• _TEXTO DE REFERÊNCIA_:
##########

Caro leitor, quando falamos em adopção por casais homossexuais torna-se indispensável falar no interesse da criança. Para tal importa recorrer à psicologia, nomeadamente à psicologia do desenvolvimento e, seguidamente, vou procurar demonstrar como um casal homossexual poderá ter as mesmas capacidades que um casal heterossexual para responder às necessidades emocionais reais de uma criança.
Se olharmos as teorias da vinculação (estabelecer laços de proximidade), desenvolvidas inicialmente por Bowlby e Ainsworth, rapidamente vemos que as pessoas nascem com uma propensão para se ligarem a alguém que as tranquilize quando choram, que as proteja quando se sentem inseguras e que as oriente na exploração do mundo. E, se interiorizarmos uma relação (ou relações) em que somos bem tratados, desenvolvemos um imagem de nós mais positiva, sentimo-nos mais seguros connosco próprios e na relação com os outros, sentindo que merecemos ser bem tratados. E, todos os estudos demonstram que esta necessidade de promover a proximidade com um cuidador (necessidade com a qual o bebé nasce) é dirigida indiscriminadamente para qualquer pessoa; ou seja, a criança tem necessidade de estabelecer laços, mas a pessoa com quem estabelece laços não lhe importa. Desde que o seu cuidador cuide efectivamente dela, tanto lhe faz que seja a avó, a tia, a mãe, o pai, o primo, um homem, uma mulher, um heterossexual ou um homossexual. Não estamos programados para nos ligarmos a um pai/mãe heterossexual, estamos simplesmente programados para nos ligarmos a alguém. É a qualidade dos cuidados prestados pelo adoptante (disponibilidade, sensibilidade e responsividade às necessidades da criança) que determina a qualidade do adoptante enquanto tal, não o sexo ou orientação sexual.

##########

[Entradas de dados guardadas]
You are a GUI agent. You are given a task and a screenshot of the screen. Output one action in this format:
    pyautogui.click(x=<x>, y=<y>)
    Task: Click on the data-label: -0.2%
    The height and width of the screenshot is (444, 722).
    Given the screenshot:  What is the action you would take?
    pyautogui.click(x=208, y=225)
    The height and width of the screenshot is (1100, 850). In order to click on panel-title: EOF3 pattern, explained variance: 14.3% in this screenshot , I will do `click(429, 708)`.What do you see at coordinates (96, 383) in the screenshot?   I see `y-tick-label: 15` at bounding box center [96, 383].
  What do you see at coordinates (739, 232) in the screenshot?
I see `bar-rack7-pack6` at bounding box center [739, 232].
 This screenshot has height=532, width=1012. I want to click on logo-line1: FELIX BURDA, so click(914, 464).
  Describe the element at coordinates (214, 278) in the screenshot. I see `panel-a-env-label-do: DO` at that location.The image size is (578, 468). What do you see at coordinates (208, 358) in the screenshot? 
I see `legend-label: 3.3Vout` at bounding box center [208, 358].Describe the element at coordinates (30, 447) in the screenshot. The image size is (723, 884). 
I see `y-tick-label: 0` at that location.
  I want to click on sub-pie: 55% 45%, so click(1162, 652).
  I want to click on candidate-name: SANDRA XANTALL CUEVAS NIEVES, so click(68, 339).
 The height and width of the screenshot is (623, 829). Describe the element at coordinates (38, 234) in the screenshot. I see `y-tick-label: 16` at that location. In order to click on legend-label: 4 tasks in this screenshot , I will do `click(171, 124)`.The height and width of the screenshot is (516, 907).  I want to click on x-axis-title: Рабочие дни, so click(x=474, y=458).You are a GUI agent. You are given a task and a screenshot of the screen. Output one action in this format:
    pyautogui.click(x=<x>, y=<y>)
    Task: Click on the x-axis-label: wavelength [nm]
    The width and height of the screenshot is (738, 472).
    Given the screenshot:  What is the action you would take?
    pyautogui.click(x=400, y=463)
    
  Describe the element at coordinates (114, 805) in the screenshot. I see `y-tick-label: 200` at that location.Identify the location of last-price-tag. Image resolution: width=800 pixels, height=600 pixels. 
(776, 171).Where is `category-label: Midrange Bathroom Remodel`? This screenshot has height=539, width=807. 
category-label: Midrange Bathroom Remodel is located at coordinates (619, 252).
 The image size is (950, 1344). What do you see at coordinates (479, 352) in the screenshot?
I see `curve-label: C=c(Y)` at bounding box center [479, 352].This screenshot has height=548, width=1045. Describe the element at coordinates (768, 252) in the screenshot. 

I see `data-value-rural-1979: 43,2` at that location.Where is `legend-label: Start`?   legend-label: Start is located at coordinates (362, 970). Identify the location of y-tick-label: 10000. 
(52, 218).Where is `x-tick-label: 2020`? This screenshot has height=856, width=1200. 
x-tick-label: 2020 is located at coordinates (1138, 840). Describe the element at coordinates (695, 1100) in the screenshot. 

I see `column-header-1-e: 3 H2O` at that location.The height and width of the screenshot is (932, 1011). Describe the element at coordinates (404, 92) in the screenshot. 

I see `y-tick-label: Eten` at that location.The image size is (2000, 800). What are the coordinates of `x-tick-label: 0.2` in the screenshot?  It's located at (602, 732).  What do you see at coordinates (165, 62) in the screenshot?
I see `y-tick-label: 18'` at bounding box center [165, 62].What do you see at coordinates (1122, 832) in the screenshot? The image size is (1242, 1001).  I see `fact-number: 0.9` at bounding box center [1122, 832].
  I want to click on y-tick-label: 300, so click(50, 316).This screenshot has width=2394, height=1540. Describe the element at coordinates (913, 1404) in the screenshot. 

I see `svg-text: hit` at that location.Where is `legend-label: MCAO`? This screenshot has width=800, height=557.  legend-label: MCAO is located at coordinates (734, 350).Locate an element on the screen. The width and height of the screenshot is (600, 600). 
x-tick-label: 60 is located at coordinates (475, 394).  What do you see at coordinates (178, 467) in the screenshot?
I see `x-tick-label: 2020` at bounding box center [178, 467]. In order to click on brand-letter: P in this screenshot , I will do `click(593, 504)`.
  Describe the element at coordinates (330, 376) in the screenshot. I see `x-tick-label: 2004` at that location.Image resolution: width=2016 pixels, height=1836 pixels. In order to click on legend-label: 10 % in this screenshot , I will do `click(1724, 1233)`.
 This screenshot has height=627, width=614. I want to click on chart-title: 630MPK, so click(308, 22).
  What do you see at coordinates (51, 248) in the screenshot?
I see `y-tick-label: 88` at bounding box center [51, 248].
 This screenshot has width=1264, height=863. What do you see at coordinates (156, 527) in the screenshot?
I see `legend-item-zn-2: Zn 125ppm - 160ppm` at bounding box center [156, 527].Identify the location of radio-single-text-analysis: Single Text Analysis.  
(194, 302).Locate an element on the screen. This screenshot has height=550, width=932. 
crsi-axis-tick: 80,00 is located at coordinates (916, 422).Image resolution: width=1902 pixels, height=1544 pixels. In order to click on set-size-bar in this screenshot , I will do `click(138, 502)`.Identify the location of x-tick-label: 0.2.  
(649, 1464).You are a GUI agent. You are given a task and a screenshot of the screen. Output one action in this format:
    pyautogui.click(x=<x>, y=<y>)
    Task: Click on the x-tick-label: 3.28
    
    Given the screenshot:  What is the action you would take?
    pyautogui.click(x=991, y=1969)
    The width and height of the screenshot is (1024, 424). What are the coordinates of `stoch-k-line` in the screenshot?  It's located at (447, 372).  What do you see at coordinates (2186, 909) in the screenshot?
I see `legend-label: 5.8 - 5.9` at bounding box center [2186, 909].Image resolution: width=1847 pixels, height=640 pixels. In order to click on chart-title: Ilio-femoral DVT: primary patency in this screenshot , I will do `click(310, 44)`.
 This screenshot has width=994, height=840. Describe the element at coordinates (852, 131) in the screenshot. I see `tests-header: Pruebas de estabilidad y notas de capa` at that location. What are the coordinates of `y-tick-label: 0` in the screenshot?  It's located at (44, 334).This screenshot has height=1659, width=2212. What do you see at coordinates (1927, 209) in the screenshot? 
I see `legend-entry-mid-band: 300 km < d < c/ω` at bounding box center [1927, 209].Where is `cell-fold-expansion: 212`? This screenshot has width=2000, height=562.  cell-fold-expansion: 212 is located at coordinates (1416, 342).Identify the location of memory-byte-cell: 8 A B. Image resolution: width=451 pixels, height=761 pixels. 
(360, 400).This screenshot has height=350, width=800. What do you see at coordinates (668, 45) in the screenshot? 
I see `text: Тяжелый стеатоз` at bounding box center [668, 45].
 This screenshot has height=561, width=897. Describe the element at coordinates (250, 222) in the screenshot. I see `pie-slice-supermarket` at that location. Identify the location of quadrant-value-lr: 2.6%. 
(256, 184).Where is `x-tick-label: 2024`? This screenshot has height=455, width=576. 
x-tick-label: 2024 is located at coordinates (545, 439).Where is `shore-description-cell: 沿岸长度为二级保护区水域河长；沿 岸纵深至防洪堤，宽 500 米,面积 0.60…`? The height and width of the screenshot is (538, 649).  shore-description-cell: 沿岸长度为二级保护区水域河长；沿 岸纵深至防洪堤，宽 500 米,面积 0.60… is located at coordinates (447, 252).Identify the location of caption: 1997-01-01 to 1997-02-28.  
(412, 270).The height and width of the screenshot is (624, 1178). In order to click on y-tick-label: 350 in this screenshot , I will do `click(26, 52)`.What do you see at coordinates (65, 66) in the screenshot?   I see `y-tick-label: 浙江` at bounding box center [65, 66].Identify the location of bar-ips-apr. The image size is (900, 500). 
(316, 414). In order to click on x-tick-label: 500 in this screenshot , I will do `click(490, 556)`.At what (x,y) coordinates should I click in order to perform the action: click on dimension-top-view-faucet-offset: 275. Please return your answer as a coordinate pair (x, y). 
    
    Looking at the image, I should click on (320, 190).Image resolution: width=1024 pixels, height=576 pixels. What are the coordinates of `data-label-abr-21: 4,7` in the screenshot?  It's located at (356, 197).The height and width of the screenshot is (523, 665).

##########

• _O QUE FAZER_:
**A)** Segundo o texto sobre a adopção por casais homossexuais, quem desenvolveu inicialmente as teorias da vinculação?
**B)** Indique se cada afirmação concorda com o texto sobre a adopção por casais homossexuais, citando as palavras decisivas: (i) a necessidade de proximidade com um cuidador dirige-se a qualquer pessoa; (ii) estamos programados para nos ligarmos a um pai ou mãe heterossexual; (iii) a orientação sexual determina a qualidade do adoptante.

• _LISTA DE RESPOSTAS_:
**A)** Bowlby e Ainsworth.

**B)**
(i) Sim: "é dirigida indiscriminadamente para qualquer pessoa".
(ii) Não: "Não estamos programados para nos ligarmos a um pai/mãe heterossexual".
(iii) Não: "determina a qualidade do adoptante enquanto tal, não o sexo ou orientação sexual".